Suara.com - Peristiwa yang terjadi pada job fair yang digelar Pemerintah Kabupaten Bekasi diprediksi akan meluas. Membludaknya pencari kerja hingga berujung kericuhan mencerminkan tingginya kebutuhan masyarakat akan pekerjaan layak di Indonesia.
Persoalan yang sama diprediksi akan terus berulang. Pemerintah dituntut untuk mengambil kebijakan komprehensif dan tepat guna dalam mengatasi krisis lapangan kerja yang semakin mengkhawatirkan.
PAMERAN kerja bertajuk "Job Fair Bekasi Pasti Kerja 2025" yang diselenggarakan Pemerintah Kabupaten Bekasi di President University Convention Center Jababeka pada 27 Mei lalu berujung ricuh. Sejumlah pencari kerja terpaksa dievakuasi dan mendapatkan tindakan medis.
Pemicunya jumlah pencari kerja yang datang melebihi kapasitas yang tersedia. Terdapat 20 ribu lebih pencari kerja yang datang. Sedangkan jumlah lowongan pekerjaan yang tersedia cuma sekitar 2.000 posisi.

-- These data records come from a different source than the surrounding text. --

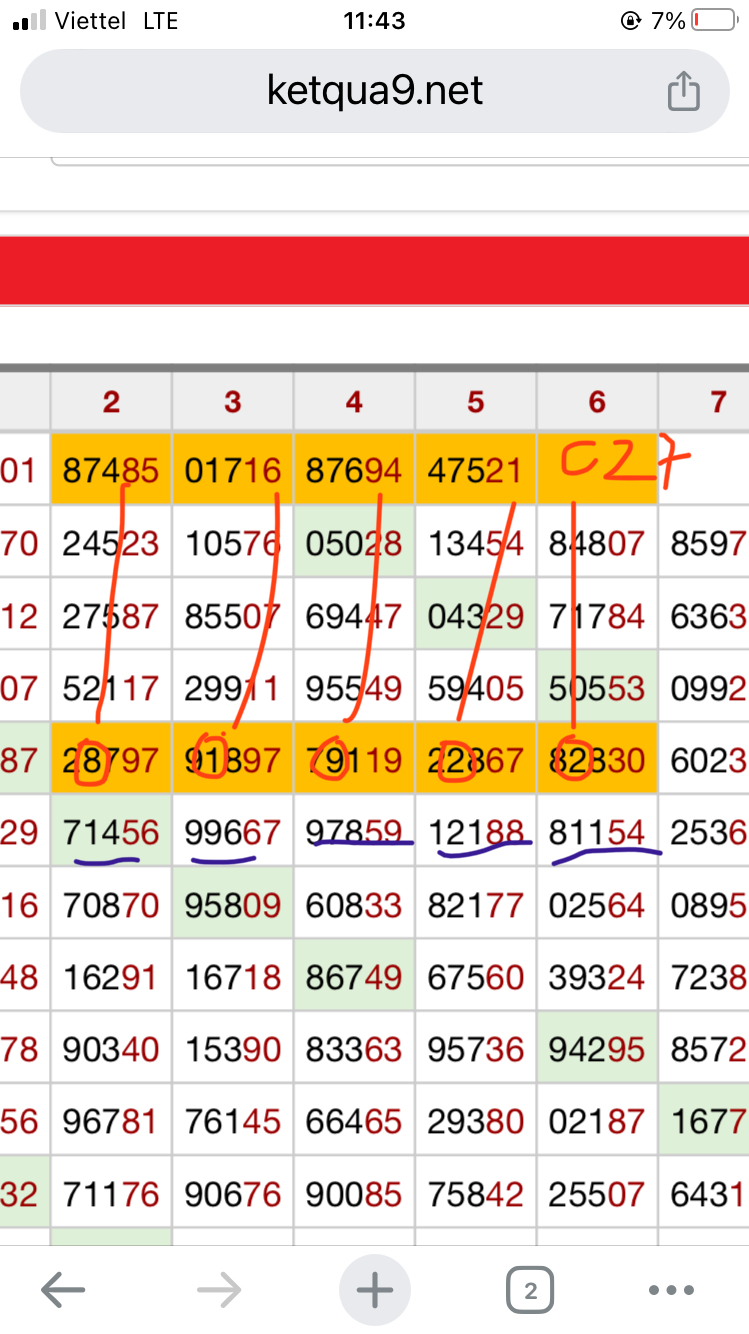The image size is (749, 1334).
Task: Tap the forward arrow icon
Action: (x=219, y=1291)
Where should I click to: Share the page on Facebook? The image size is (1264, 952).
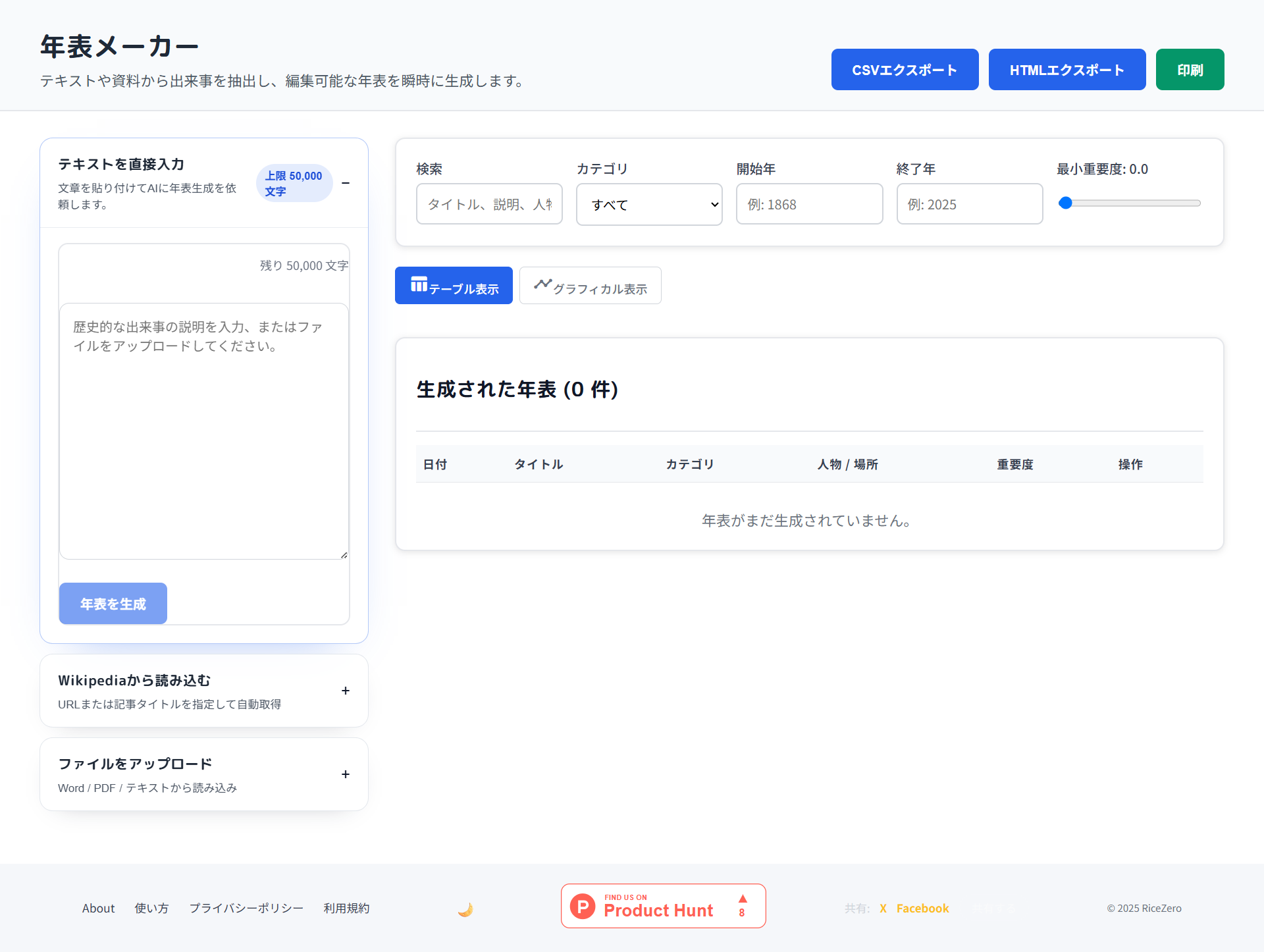(x=922, y=908)
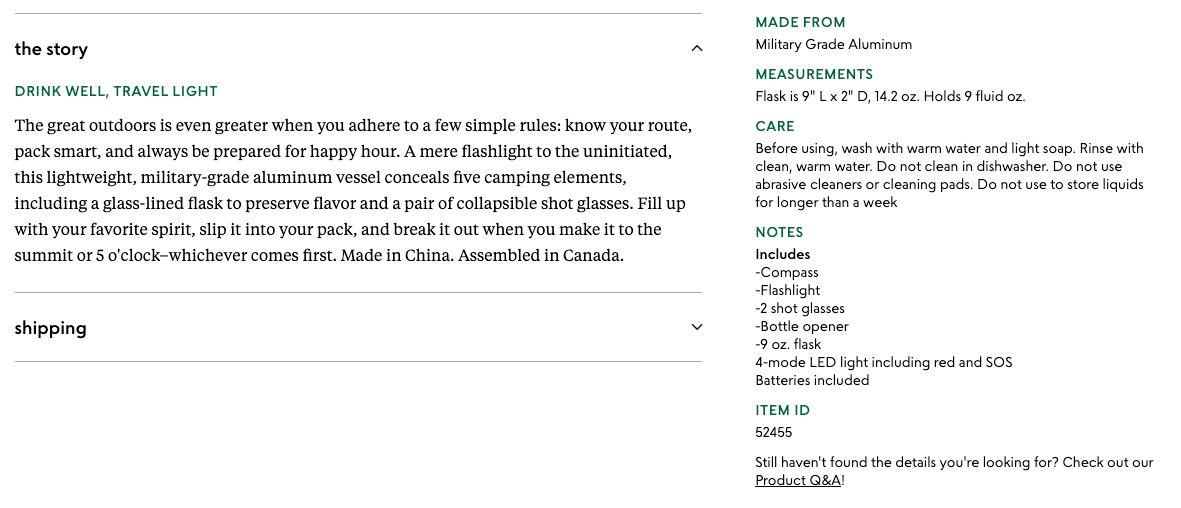This screenshot has height=508, width=1181.
Task: Click the flask measurements text line
Action: point(890,96)
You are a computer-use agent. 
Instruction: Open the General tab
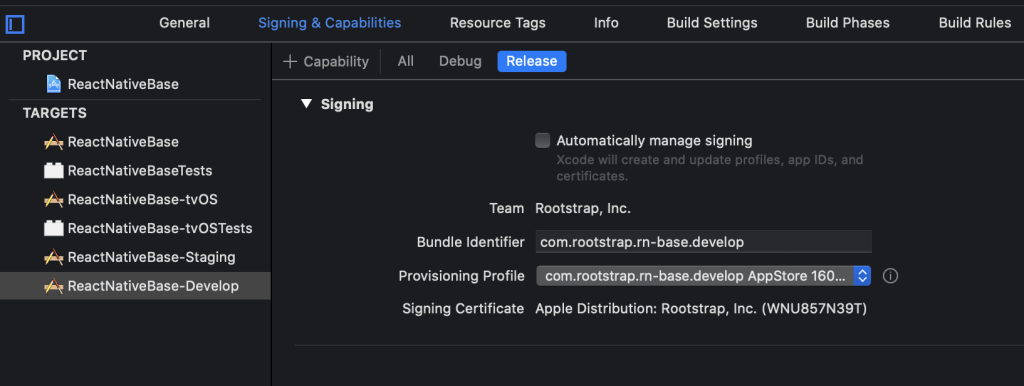(185, 23)
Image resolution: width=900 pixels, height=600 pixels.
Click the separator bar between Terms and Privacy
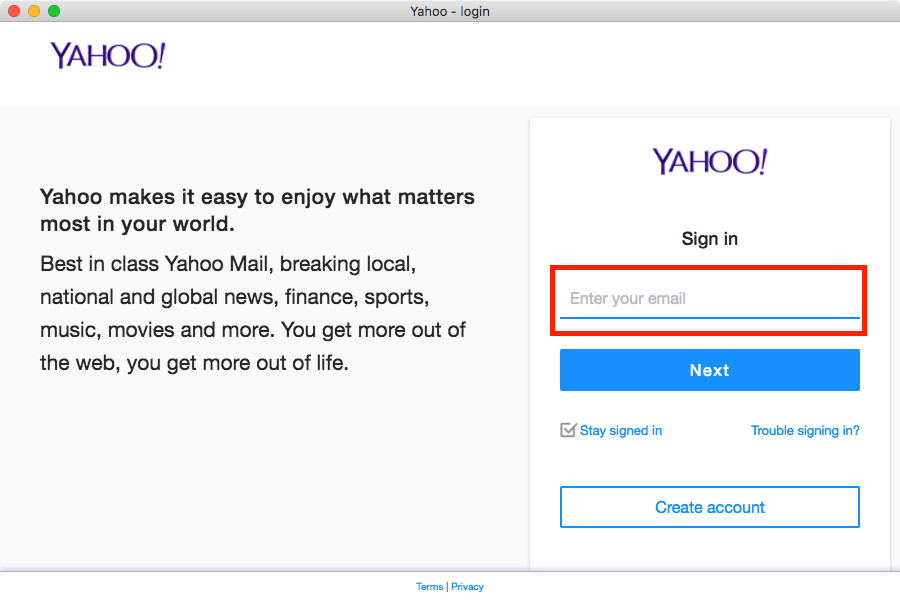447,587
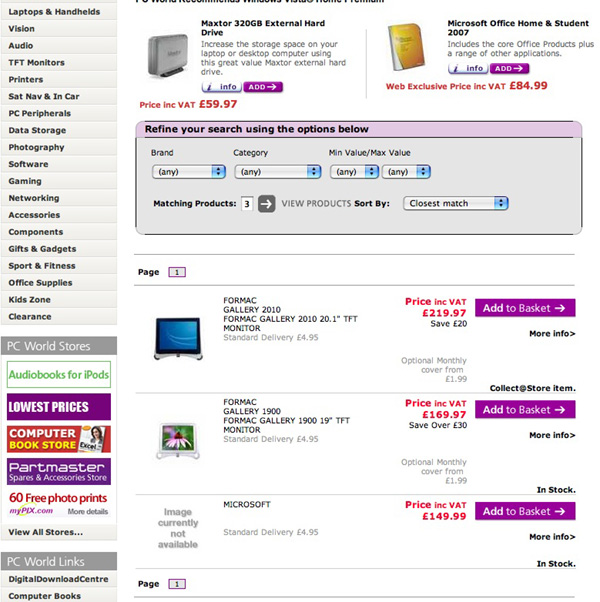Add Formac Gallery 2010 to basket
This screenshot has width=600, height=602.
(525, 308)

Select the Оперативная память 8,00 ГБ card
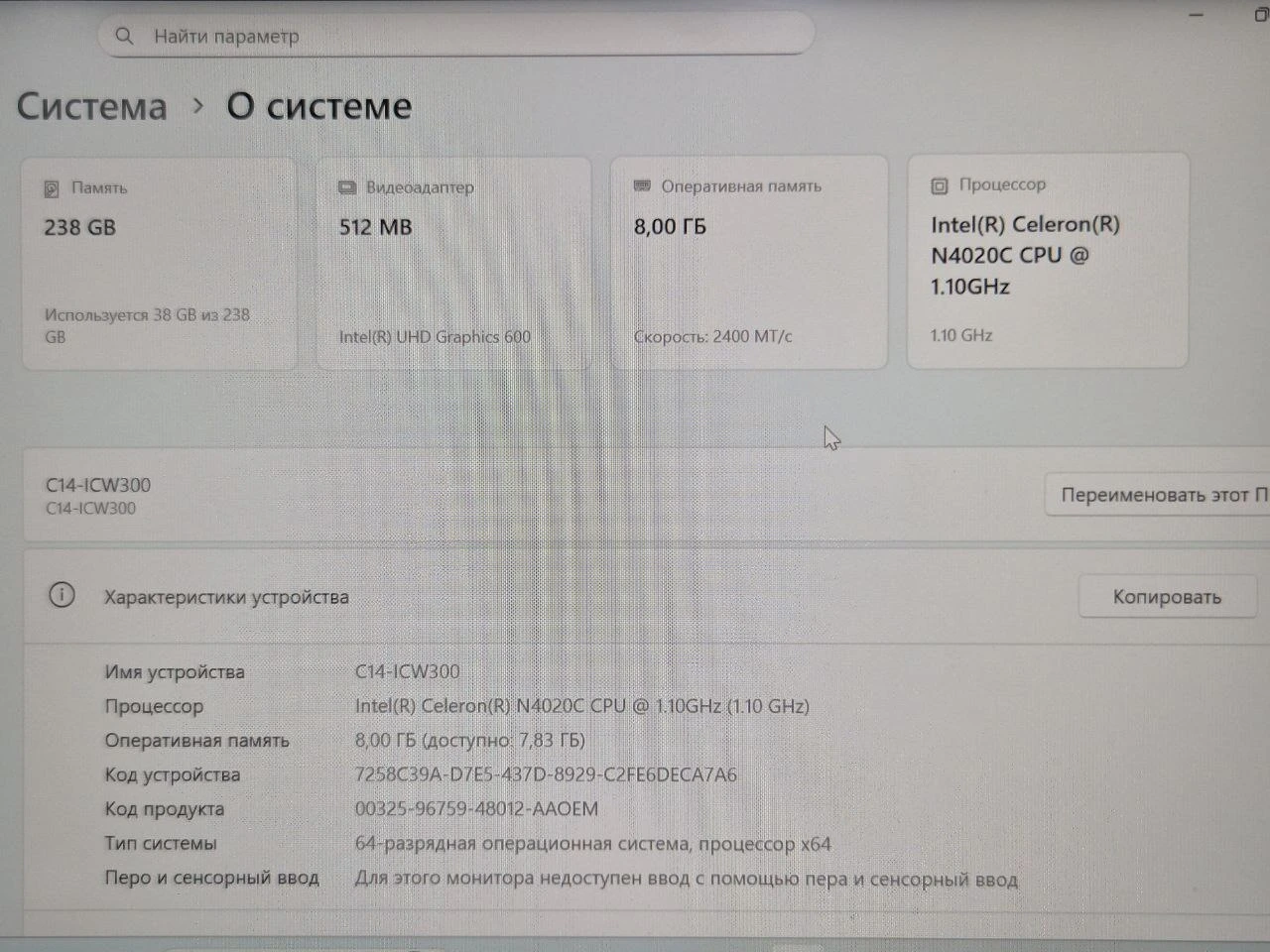pos(749,263)
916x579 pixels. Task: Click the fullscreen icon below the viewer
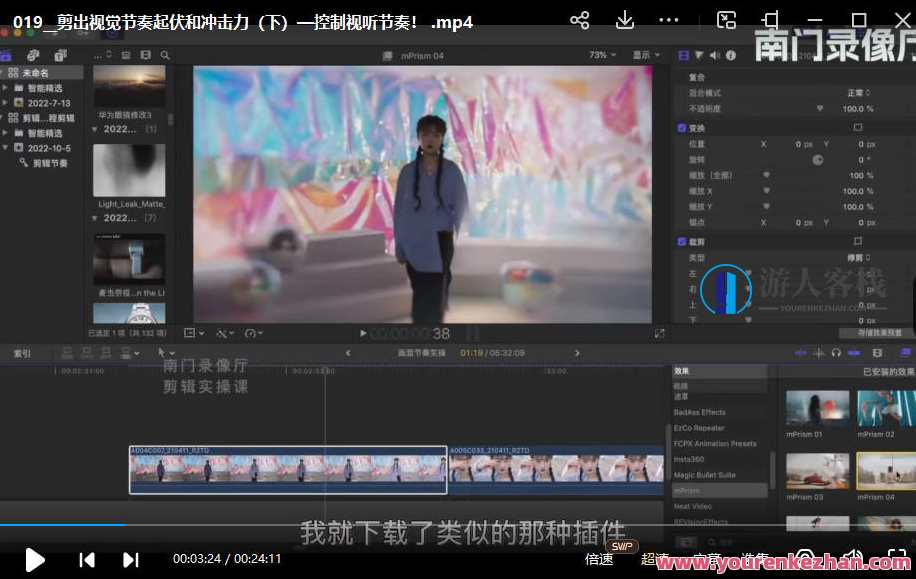point(659,332)

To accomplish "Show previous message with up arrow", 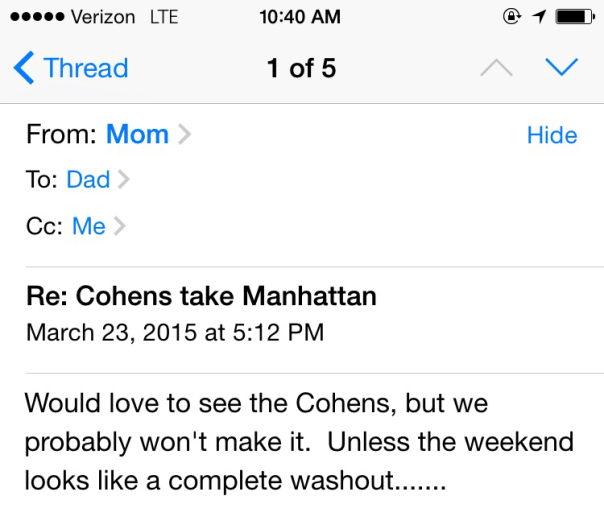I will point(497,68).
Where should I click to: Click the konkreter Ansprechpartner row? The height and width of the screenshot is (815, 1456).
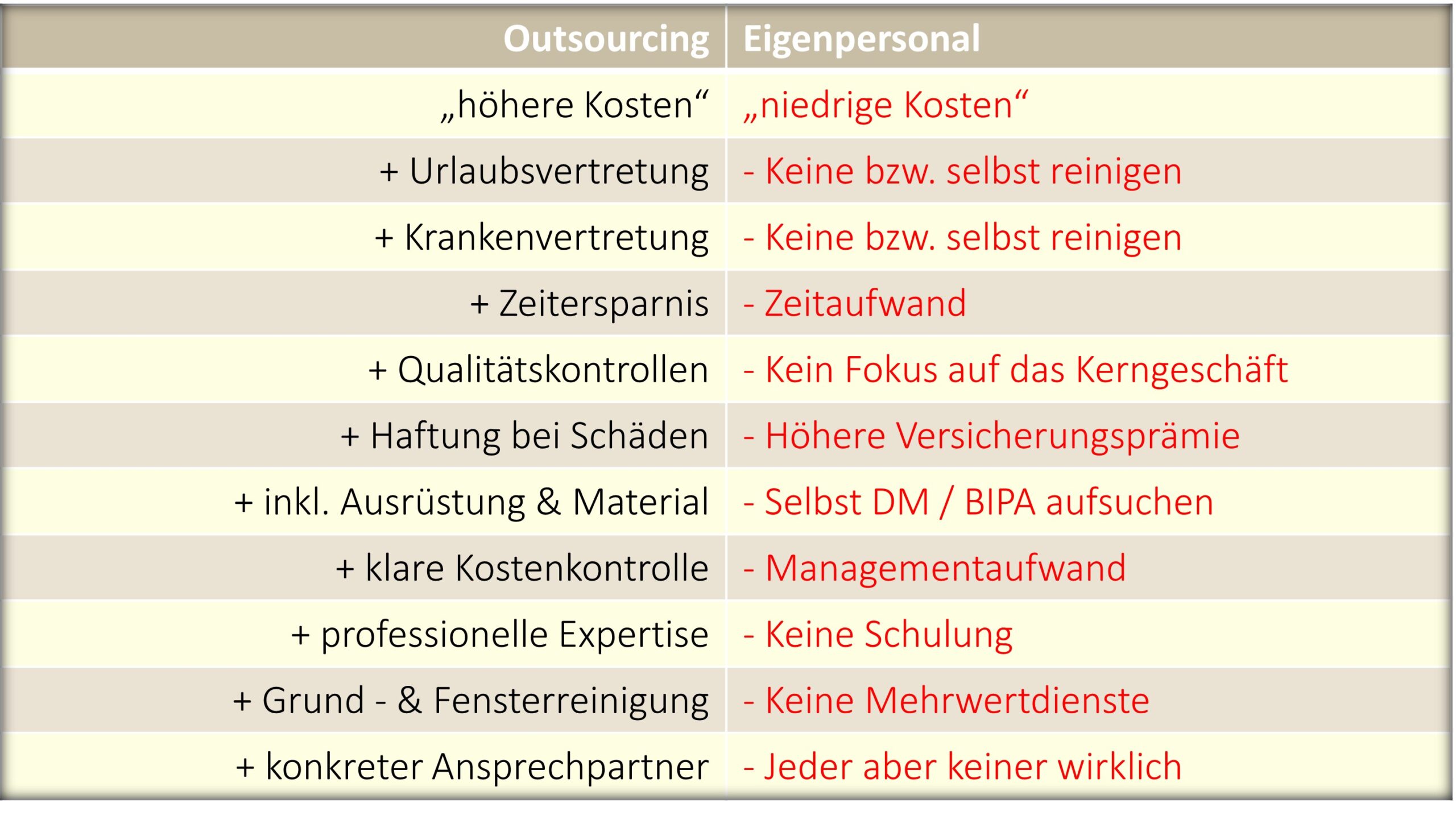[x=728, y=776]
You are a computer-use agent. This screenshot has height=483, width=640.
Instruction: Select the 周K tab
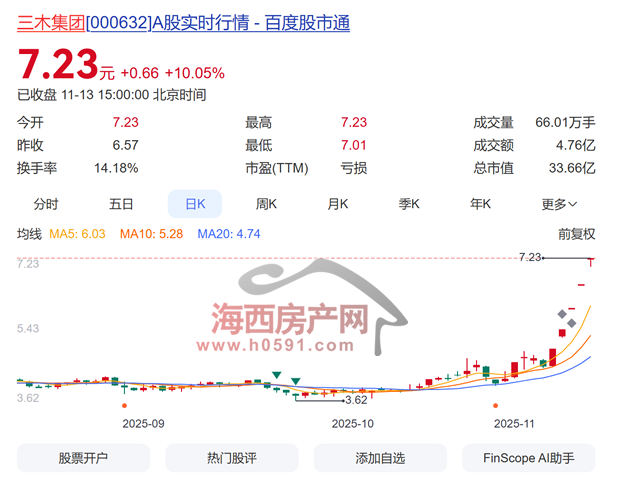point(266,204)
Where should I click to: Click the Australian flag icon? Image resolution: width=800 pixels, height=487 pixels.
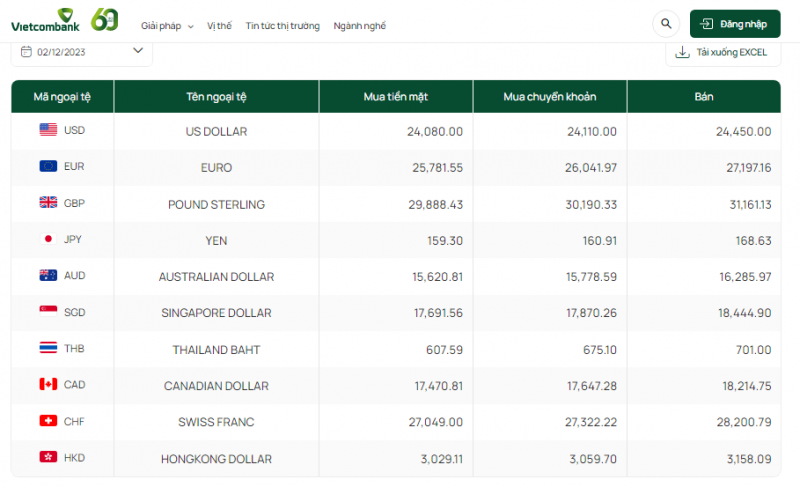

Menanggapi peristiwa itu, Kementerian Ketenagakerjaan akan mengevaluasi penyelenggaraan job fair. Wakil Menteri Ketenagakerjaan Immanuel Ebenezer menyebut peristiwa itu sebagai realita tingginya kebutuhan masyarakat untuk mendapatkan pekerjaan. Wamen yang akbrab disapa Noel ini mengatakan peristiwa kericuhan Job Fair di Bekasi tersebut akan dievaluasi pemerintah.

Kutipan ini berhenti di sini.